English banker (1930–2021)

Richard Marriott, CVO, TD, FSA (17 December 1930 – 22 February 2021) was a banker, stockbroker, company director, and public administrator who served as Lord Lieutenant of the East Riding of Yorkshire from 1996 to 2005.

After attending Eton College and Brasenose College, Oxford, Marriott was commissioned into the Rifle Brigade, serving for a year (although he subsequently commanded a regiment in the Territorial Army).
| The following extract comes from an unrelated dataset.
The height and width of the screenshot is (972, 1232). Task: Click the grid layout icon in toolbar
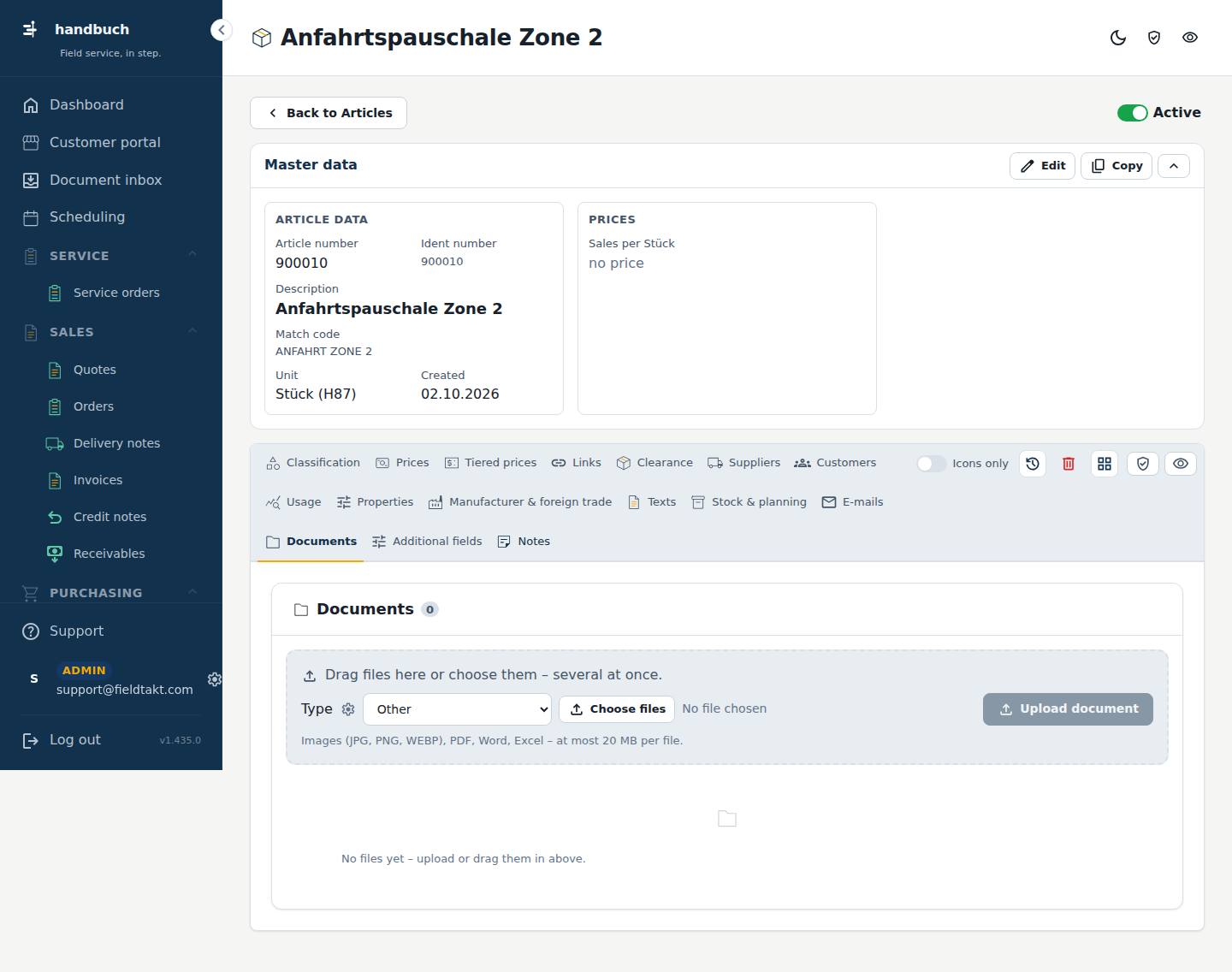[x=1105, y=464]
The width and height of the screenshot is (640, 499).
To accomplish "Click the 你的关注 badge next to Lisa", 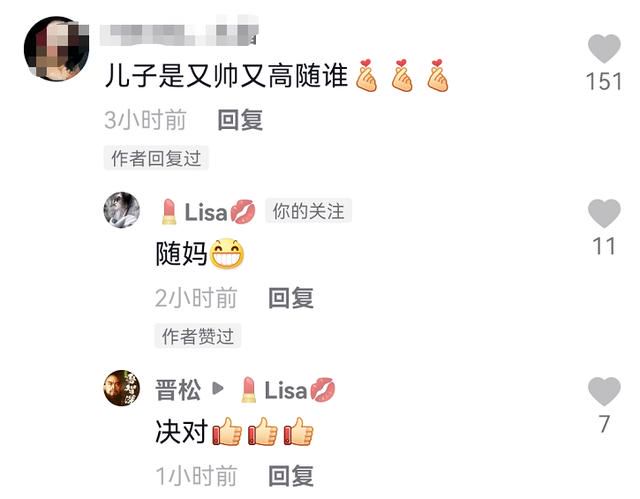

He joined the private bank Brown, Shipley & Co. in 1954 and worked for them for ten years, moving to Mullens & Co., the government brokers, as a partner in 1964; he was one of two people who coordinated the British government's sale of its shares in BP in 1977, at the time the world's largest share offering. He left Mullens in 1986 and became director of Mercury Asset Management, a position he gave up on becoming Lord Lieutenant.

In the public sphere, he sat on Humberside's Rural Development Commission from 1986 until 1995 and was its High Sheriff in the 1991–92 year. In the 1990s and early 2000s, he sat on the councils of the National Army Museum and the University of Hull. He was also Chairman of the Officers' Association from 1977 to 1986 and spent 28 years as financial adviser to the Army Benevolent Fund before he served as its treasurer from 1997 to 2000.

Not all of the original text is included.